Assignment
All lines in the material below that hold "agent" should be found and copied.

[Opening Provided information section]

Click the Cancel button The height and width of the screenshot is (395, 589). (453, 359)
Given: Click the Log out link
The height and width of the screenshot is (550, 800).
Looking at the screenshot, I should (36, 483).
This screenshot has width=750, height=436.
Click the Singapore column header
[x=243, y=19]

[Closing Provided information section]
[Opening Provided information section]

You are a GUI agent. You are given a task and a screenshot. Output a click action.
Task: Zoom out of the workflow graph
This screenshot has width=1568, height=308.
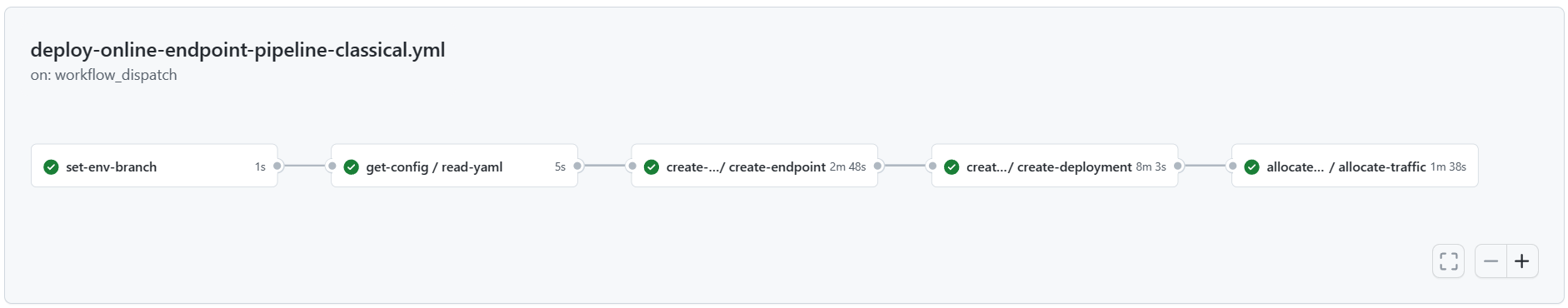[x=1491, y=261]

[Closing Provided information section]
[Opening Provided information section]

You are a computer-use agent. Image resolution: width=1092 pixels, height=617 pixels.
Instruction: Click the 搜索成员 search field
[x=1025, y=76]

[Closing Provided information section]

Task result
You are a GUI agent. You are given a task and a screenshot. Output a click action.
You are a computer-use agent. Image resolution: width=1092 pixels, height=617 pixels.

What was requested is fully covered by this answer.